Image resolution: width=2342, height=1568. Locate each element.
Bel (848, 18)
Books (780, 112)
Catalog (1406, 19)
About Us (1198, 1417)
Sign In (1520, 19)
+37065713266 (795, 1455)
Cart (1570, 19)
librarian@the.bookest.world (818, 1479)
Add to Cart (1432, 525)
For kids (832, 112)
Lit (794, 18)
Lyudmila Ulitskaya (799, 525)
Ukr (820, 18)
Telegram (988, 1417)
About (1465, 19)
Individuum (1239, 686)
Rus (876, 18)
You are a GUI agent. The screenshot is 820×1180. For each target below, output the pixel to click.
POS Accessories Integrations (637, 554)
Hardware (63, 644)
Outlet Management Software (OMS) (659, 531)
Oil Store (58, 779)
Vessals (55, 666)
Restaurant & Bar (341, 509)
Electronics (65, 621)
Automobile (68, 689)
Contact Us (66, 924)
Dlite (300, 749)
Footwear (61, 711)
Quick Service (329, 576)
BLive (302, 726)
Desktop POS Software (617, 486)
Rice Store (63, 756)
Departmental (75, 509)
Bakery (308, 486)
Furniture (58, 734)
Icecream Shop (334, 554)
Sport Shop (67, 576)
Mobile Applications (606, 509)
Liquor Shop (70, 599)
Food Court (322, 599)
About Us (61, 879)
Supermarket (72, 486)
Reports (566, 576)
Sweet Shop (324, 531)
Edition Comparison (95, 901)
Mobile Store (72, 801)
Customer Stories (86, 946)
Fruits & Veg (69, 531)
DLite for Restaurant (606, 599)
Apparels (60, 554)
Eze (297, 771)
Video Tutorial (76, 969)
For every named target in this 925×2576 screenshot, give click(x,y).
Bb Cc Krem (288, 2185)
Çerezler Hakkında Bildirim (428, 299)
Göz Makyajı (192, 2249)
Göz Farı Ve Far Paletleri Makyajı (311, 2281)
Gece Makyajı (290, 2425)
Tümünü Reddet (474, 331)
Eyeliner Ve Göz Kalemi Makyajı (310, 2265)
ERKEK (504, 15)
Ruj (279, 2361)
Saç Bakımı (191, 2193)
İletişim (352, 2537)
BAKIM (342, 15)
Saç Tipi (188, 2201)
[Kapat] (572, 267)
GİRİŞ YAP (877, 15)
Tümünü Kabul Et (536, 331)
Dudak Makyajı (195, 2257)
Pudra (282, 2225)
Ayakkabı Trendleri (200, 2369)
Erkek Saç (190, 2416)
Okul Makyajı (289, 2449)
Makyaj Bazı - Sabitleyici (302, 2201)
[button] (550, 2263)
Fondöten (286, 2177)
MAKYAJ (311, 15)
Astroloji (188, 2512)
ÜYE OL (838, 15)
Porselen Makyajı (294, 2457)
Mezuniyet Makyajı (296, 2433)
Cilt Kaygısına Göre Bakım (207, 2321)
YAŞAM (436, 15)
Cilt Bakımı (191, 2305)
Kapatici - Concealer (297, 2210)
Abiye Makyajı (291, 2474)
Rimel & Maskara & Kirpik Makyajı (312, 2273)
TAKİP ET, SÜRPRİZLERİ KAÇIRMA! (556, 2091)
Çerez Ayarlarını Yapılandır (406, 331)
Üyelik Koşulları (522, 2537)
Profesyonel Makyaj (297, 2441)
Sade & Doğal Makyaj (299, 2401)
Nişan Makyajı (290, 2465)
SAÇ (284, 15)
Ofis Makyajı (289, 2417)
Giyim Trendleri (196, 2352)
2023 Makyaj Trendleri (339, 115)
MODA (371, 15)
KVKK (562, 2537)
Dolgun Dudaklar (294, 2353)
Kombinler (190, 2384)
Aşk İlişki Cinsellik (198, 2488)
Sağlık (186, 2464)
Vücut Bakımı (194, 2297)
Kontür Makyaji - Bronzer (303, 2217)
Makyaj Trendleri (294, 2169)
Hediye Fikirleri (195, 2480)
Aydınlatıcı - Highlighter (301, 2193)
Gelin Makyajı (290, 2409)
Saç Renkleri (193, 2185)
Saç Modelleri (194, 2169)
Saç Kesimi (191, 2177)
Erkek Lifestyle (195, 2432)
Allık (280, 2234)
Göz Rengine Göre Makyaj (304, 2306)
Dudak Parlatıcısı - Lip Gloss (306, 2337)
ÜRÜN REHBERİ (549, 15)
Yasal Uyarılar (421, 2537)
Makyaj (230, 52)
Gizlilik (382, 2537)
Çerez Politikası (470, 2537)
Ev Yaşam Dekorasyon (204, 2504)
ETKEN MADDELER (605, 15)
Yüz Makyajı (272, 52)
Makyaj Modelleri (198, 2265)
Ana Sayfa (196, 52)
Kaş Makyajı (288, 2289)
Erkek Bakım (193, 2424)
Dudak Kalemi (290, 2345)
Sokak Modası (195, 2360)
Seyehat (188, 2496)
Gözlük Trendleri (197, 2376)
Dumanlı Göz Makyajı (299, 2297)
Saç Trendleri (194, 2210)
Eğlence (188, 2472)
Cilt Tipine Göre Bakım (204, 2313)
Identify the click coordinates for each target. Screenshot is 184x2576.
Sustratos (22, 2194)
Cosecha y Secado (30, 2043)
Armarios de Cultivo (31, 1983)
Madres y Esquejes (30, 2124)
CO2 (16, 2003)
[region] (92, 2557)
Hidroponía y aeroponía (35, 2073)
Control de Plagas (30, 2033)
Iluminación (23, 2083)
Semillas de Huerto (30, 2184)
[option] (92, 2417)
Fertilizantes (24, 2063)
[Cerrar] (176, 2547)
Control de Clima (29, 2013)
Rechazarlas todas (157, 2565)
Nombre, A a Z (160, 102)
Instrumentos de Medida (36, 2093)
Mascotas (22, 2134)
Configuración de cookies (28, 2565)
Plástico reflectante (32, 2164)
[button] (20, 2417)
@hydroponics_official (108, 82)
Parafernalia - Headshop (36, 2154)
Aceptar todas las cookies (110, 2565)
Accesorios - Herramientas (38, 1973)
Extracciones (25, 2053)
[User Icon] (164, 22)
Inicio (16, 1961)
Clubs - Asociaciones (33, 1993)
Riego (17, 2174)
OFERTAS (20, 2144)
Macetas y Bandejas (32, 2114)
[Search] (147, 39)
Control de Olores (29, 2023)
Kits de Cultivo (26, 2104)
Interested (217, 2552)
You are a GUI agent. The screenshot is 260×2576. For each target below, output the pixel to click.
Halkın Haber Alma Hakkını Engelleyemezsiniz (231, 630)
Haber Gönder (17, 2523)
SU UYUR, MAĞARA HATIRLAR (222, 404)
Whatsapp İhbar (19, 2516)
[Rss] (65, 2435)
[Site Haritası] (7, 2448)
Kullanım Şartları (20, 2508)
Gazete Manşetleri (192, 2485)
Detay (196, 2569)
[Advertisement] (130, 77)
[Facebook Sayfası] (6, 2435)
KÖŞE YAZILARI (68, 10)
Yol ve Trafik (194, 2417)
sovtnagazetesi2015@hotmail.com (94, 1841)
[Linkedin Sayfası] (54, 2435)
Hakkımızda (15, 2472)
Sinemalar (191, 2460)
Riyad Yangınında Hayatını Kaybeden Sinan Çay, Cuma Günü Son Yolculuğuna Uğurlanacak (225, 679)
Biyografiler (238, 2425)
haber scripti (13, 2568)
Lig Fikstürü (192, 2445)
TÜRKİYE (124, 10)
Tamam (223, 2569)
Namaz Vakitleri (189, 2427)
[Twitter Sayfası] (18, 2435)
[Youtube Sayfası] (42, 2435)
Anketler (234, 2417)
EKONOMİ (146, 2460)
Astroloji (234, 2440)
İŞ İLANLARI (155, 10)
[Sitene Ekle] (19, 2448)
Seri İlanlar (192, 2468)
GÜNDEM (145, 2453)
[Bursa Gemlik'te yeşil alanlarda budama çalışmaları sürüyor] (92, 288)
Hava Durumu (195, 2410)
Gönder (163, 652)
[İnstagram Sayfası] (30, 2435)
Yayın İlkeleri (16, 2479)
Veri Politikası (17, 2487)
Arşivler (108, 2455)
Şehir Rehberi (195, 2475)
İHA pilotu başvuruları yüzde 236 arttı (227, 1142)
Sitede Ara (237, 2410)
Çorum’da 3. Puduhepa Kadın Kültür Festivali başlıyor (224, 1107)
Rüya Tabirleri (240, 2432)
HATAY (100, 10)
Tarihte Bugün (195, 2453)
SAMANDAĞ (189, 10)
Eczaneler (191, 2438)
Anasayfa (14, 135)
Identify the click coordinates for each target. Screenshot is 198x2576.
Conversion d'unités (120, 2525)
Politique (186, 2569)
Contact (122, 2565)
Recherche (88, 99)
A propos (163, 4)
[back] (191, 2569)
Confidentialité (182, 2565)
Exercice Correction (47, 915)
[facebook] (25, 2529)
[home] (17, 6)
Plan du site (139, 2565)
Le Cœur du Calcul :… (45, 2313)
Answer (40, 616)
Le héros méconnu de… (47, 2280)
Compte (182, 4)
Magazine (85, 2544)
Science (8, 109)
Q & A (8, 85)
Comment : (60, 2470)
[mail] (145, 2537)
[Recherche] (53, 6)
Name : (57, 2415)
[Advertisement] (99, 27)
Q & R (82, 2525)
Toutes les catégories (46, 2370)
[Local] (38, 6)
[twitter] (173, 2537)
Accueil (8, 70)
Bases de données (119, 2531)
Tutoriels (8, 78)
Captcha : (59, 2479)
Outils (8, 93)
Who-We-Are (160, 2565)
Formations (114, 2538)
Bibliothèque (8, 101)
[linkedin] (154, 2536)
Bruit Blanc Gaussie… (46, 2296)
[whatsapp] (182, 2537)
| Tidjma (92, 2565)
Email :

******

ASSIGNED TASK —
Word for word, retype the lines from the one containing "Astroloji (234, 2440)" through the final line of the data, including both ends and nothing more.

ANSWER SECTION —
Astroloji (234, 2440)
İŞ İLANLARI (155, 10)
[Sitene Ekle] (19, 2448)
Seri İlanlar (192, 2468)
GÜNDEM (145, 2453)
[Bursa Gemlik'te yeşil alanlarda budama çalışmaları sürüyor] (92, 288)
Hava Durumu (195, 2410)
Gönder (163, 652)
[İnstagram Sayfası] (30, 2435)
Yayın İlkeleri (16, 2479)
Veri Politikası (17, 2487)
Arşivler (108, 2455)
Şehir Rehberi (195, 2475)
İHA pilotu başvuruları yüzde 236 arttı (227, 1142)
Sitede Ara (237, 2410)
Çorum’da 3. Puduhepa Kadın Kültür Festivali başlıyor (224, 1107)
Rüya Tabirleri (240, 2432)
HATAY (100, 10)
Tarihte Bugün (195, 2453)
SAMANDAĞ (189, 10)
Eczaneler (191, 2438)
Anasayfa (14, 135)
Identify the click coordinates for each target. Screenshot is 198x2576.
Conversion d'unités (120, 2525)
Politique (186, 2569)
Contact (122, 2565)
Recherche (88, 99)
A propos (163, 4)
[back] (191, 2569)
Confidentialité (182, 2565)
Exercice Correction (47, 915)
[facebook] (25, 2529)
[home] (17, 6)
Plan du site (139, 2565)
Le Cœur du Calcul :… (45, 2313)
Answer (40, 616)
Le héros méconnu de… (47, 2280)
Compte (182, 4)
Magazine (85, 2544)
Science (8, 109)
Q & A (8, 85)
Comment : (60, 2470)
[mail] (145, 2537)
[Recherche] (53, 6)
Name : (57, 2415)
[Advertisement] (99, 27)
Q & R (82, 2525)
Toutes les catégories (46, 2370)
[Local] (38, 6)
[twitter] (173, 2537)
Accueil (8, 70)
Bases de données (119, 2531)
Tutoriels (8, 78)
Captcha : (59, 2479)
Outils (8, 93)
Who-We-Are (160, 2565)
Formations (114, 2538)
Bibliothèque (8, 101)
[linkedin] (154, 2536)
Bruit Blanc Gaussie… (46, 2296)
[whatsapp] (182, 2537)
| Tidjma (92, 2565)
Email :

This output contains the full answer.